I listened to this episode after I heard Pastor Dumisani's dissertation on the current Israeli-Palestinian war, in episode 16. In a way I wish I had listened to this first, but it was only after hearing episodes 16 and Clifton Duncan in episode 17 that I decided that I just had to hear em' all! There is simply too much here to ignore or dismiss. Too much knowledge to gain, too many connections to forge within this marvelous series.

So I guess I needed to hear episode 16 first, because that led me here.

Dumisani, what an intoxicating, fascinating story of your journey into appreciating the Jewish faith and all its aspects. I mean Hebrew scripture among these aspects; I mean the Seder, and the realization of how you underestimated and offended your Israeli friend in your youth, and so much more. I feel that I now understand you to some extent, and that I can now respond to you rather than simply your arguments, as I did for episode 16. These experiences and these convictions make you the man you are. It is beautiful to behold.
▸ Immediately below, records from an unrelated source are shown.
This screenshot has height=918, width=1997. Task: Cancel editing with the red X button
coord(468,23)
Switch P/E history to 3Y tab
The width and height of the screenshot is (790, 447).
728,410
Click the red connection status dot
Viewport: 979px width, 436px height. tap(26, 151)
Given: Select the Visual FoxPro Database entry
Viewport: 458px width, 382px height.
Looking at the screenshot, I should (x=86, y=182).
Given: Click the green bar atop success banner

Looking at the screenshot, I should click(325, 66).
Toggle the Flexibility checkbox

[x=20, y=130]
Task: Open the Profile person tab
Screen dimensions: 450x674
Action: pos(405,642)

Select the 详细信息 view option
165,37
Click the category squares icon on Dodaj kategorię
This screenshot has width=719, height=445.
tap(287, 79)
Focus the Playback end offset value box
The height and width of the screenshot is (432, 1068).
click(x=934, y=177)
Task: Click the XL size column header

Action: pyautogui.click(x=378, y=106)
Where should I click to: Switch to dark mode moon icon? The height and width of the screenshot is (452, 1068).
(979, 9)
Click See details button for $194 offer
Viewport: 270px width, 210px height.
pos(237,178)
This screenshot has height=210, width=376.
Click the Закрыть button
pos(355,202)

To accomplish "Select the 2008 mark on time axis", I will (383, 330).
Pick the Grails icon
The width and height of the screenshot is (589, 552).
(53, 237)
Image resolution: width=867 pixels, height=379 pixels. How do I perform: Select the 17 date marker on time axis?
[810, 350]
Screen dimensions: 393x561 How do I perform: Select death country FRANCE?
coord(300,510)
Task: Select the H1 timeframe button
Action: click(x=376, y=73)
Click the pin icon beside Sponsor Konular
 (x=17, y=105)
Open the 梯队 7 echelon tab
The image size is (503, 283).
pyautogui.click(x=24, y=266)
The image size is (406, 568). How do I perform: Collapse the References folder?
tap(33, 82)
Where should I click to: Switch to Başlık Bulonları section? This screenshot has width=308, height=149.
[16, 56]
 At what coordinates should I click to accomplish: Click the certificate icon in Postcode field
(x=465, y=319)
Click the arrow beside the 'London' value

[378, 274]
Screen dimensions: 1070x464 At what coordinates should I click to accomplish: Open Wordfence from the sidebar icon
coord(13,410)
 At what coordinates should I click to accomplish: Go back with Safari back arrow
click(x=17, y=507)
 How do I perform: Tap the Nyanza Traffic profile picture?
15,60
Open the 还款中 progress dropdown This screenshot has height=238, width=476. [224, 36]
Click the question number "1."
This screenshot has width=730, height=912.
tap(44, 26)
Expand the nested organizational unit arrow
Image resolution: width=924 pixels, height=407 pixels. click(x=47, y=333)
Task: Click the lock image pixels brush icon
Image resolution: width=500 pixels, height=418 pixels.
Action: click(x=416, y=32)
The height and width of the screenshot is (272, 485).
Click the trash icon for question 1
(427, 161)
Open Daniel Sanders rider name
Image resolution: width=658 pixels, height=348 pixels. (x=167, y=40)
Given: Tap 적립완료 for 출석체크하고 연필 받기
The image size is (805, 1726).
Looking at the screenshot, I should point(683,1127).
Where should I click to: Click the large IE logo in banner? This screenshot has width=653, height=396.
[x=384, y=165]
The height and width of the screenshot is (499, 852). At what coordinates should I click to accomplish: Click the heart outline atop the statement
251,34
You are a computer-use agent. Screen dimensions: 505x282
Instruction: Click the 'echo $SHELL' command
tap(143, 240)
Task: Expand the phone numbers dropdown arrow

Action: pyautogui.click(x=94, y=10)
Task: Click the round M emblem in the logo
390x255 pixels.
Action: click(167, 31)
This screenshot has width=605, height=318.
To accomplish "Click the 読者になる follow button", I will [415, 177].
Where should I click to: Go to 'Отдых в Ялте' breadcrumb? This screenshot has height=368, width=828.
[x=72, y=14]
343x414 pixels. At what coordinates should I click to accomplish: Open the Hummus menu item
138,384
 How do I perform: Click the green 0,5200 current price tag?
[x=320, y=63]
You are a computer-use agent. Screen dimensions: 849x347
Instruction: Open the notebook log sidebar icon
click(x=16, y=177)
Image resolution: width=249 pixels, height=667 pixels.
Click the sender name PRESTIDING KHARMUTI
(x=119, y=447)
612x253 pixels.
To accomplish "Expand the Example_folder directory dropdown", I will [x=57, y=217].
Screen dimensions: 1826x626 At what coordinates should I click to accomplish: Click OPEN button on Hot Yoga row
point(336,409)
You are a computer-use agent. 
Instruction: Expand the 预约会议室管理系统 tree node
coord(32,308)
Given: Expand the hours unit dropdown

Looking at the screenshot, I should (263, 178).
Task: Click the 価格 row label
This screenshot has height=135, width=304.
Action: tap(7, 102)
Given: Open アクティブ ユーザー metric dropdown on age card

I want to tell you a little story. I lived in Poland for almost five years in the early aughts. This experience - or series of experiences - shaped me a great deal. One of the most indelible impressions is of Polish Jewry. For instance, I attended a showing of "Fiddler on the Roof" presented in Hebrew and Yiddish. I've seen Fiddler often throughout my years, as it is one of my two favorite musicals (the other being "Jesus Christ Superstar;" and so I ask you, Dumisani, do you sense a theme?). Though I speak neither language, I can attest that this was by far the best presentation of Fiddler I've ever witnessed.

But that was a story within a story. What I actually wish to make clear to you was the great divide between Polish Jews and Polish gentiles. Polish Jews referred to themselves as Jews and Polish gentiles as Polish. While Polish gentiles referred to themselves as Polish and the Polish Jews as Jews. And both to all appearances were locked in an eternal struggle as to which of them suffered the most throughout history. I do not exaggerate in the least. I entertained hundreds of monologues of how MY people had it bad and THOSE people didn't realize the blessings that enveloped them.

And there I was, engaging with families of both gentile and Jew, all of whom had been established in Poland for generations, even centuries, and none of them daring to acknowledge the very simple truth that they were, and are, Polish - all of them. There was this driving need to separate and segregate and reduce the other.

It remains one of the saddest things I have ever witnessed.

I have come to have profound respect for the lion-hearted endeavors of both Polish people (which includes many Jews, moreso than any other historic European nation) and Jewish people as a whole. Both of worthy of song. Both are worthy to be counted among the faithful children of the Most High. Many nations of the world can legitimately make this claim. And it is tragic when one people deny this birthright to another.

Dumisani, may our efforts to bring Light to every corner of this world bear abundant fruit.